Retype the records that come next, word for word.

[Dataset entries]
++++++++

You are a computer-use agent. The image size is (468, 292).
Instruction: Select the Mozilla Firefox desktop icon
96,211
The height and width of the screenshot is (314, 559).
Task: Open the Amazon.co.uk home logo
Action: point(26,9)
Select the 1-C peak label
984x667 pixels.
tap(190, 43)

++++++++

▸ **Written answer**
You are a computer-use agent. The image size is (468, 292).
Instruction: Select the Mozilla Firefox desktop icon
96,211
The height and width of the screenshot is (314, 559).
Task: Open the Amazon.co.uk home logo
Action: point(26,9)
Select the 1-C peak label
984x667 pixels.
tap(190, 43)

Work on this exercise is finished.